Search

Pemain #GarudaSelect Mengenang Pertandingan Debut dalam Karier Sepakbola

Updated: Jan 31



Pertandingan pertama dalam sepakbola selalu berkesan. Pemain #GarudaSelect berbagi pengalaman tentang pertandingan debut yang tak bisa dilupakan.

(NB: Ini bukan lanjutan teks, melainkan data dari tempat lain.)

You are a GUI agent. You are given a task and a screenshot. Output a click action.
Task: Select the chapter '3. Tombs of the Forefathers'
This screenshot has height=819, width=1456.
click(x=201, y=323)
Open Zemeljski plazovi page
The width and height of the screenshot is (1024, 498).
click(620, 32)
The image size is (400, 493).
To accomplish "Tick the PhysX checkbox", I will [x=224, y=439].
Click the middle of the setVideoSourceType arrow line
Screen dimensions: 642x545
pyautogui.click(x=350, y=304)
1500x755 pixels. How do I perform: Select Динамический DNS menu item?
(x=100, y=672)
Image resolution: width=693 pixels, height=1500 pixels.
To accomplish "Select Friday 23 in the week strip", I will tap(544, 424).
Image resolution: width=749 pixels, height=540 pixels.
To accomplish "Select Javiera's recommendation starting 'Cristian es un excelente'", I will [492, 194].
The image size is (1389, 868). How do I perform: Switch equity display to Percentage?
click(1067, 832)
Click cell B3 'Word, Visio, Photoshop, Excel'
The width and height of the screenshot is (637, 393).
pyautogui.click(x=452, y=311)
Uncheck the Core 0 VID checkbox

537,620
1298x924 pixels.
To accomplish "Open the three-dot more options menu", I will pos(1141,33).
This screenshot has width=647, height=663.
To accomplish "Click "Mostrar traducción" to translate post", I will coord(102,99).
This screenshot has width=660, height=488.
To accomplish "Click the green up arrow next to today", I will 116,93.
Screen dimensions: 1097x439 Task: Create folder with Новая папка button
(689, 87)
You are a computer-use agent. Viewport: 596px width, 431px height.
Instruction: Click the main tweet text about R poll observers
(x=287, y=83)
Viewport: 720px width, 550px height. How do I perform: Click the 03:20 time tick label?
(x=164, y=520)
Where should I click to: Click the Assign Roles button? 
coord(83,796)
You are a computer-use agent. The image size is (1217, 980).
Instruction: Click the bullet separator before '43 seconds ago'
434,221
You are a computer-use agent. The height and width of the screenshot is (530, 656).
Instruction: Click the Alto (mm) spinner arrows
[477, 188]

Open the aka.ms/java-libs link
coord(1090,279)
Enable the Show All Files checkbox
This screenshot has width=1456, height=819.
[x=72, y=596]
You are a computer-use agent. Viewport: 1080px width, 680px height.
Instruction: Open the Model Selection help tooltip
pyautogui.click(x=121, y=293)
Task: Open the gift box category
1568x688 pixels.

"Pertandingan resmi pertama saya di Elite Pro Academy U-16 2020. Ketika itu saya membela Persebaya Surabaya menghadapi Bali United dan tim saya menang dengan skor 3-2. Sebelum pertandingan saya sempat tegang, tapi saya berusaha bermain seperti biasa dan menjalankan instruksi pelatih, hasilnya saya mencetak dua gol," kata pemain depan, Wahyu Agung Drajat.


"Kalau saya pertama kali bermain di Liga Kompas bersama Bina Taruna di tahun 2018. Ketika itu lawannya ASIOP dan tim saya kalah 0-2. Saya sangat kecewa ketika itu karena saya dan tim sudah berlatih serius. Saya juga menambah porsi latihan sendiri di rumah demi pertandingan itu. Saya sempat merasa kesal dan bersalah, tapi setelah itu justru jadi motivasi untuk kerja keras dan menang di pertandingan selanjutnya," kata Muhammad Faiz Maulana.


"Pertandingan pertama saya ketika Piala Soeratin 2020 di Magelang. Saya membela Gabsis Sambas melawan Jambi dan tim saya menang dengan skor telak 3-0. Persiapan sebelum pertandingan saya sangat serius dan disiplin latihan bersama teman-teman yang lain. Tidak lupa saya minta doa restu orang tua agar bisa mendapat hasil maksimal," kata Roki.


"Debut saya terjadi saat bermain untuk akademi Majengo United tahun 2013. Ketika itu lawan yang dihadapi adalah Fair Play dan kami kalah 5-0. Pertandingan itu menjadi pelajaran berharga bagi saya. Saya sangat berharap bisa berkembang lebih jauh bersama Garuda Select dan suatu hari saya bisa kembali ke Tanzania sebagai pemain yang lebih baik," kata Shaban Mbwana Kingazi.

Sementara itu, Lorenzo Berra mengenang pertandingan debutnya bersama Como U-19 di tahun 2020. Ketika itu lawan yang dihadapi adalah Giana Erminio. "Saya bermain untuk tim U-19 meski saya baru berusia 17 tahun, sebelum pertandingan saya menyiapkan diri dengan serius bersama pelatih, sayangnya tim kami harus kalah dengan skor 2-1," kata Lorenzo.